American Eagle Outfitters continues to soar to new heights on the strength of its Aerie lingerie and loungewear brand.
The fast-growing apparel business is expected to see double-digit sales growth again when the retailer reports fourth-quarter earnings next week, and Cowen analyst Oliver Chen upgraded his outlook on the retailer to outperform from market performance
because he sees Aerie hitting $2 billion in sales within three years.
Wall Street was already bullish on Aerie’s growth, with one analyst estimating the lingerie outfit could be a $3 billion business in five years. Management is expecting it to cross over the $1 billion revenue threshold this quarter.

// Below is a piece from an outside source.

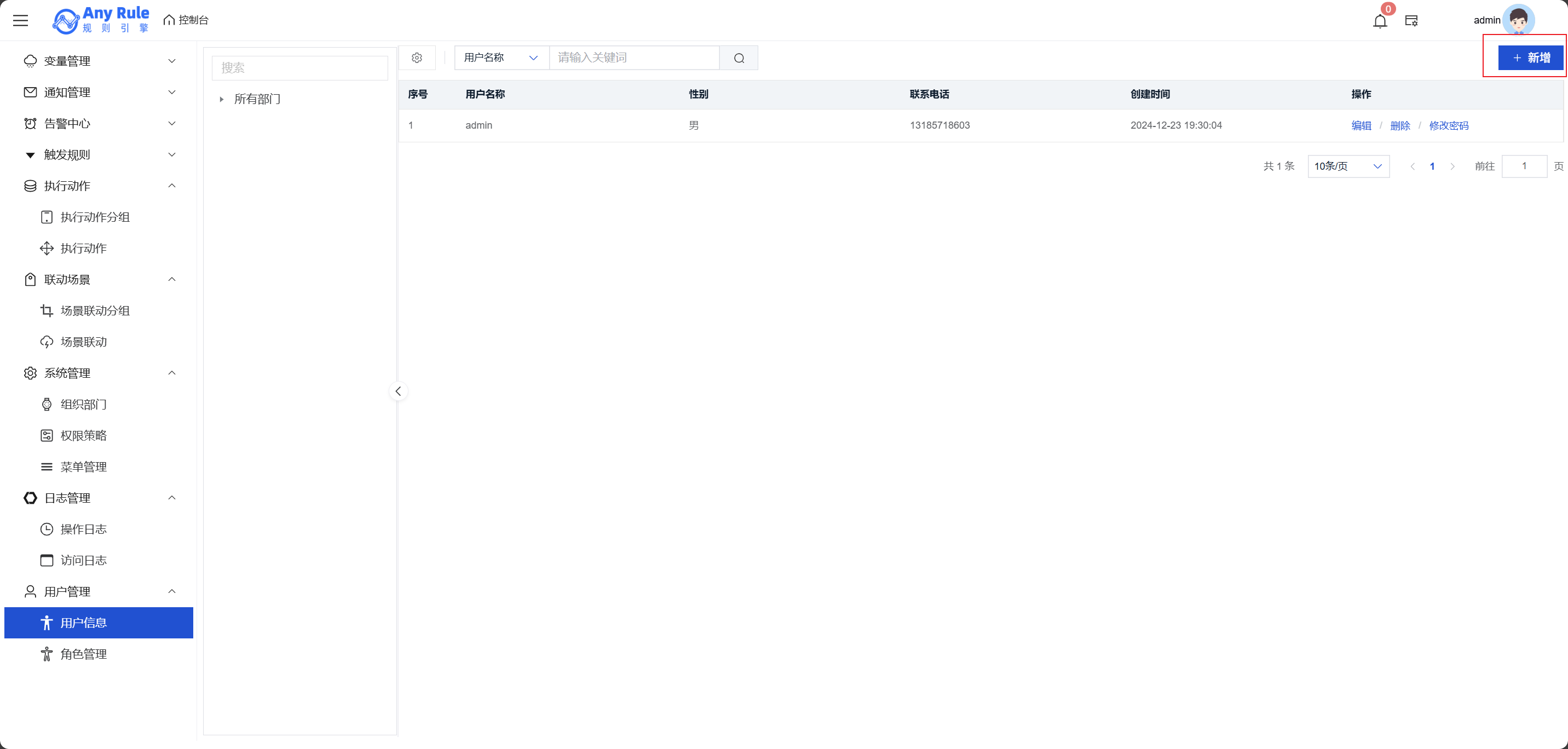1568x749 pixels.
Task: Click the Any Rule logo
Action: point(101,20)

The brand has seen phenomenal growth during the pandemic, with third-quarter revenue surging 34%, its 24th consecutive quarter of double-digit growth, as digital sales surged 83%. At the same time, the America Eagle brand continues to contract.
That’s why management is leaning into the lingerie and loungewear company. It’s opening more stores, which gives it a chance to gain on L Brands’ Victoria’s Secret. The lingerie leader remains in a state of ennui as management can’t seem to decide how best to shed the business. It will either sell it or spin it off, but it has tried that before without success.
While Victoria’s Secret remains the industry leader with $6.8 billion in annual sales, at its current rate of decline and Aerie’s accelerating growth, the two retailers could cross trajectories sooner rather than later.
Chen also raised his price target on American Eagle Outfitters to $31 per share from $25 per share.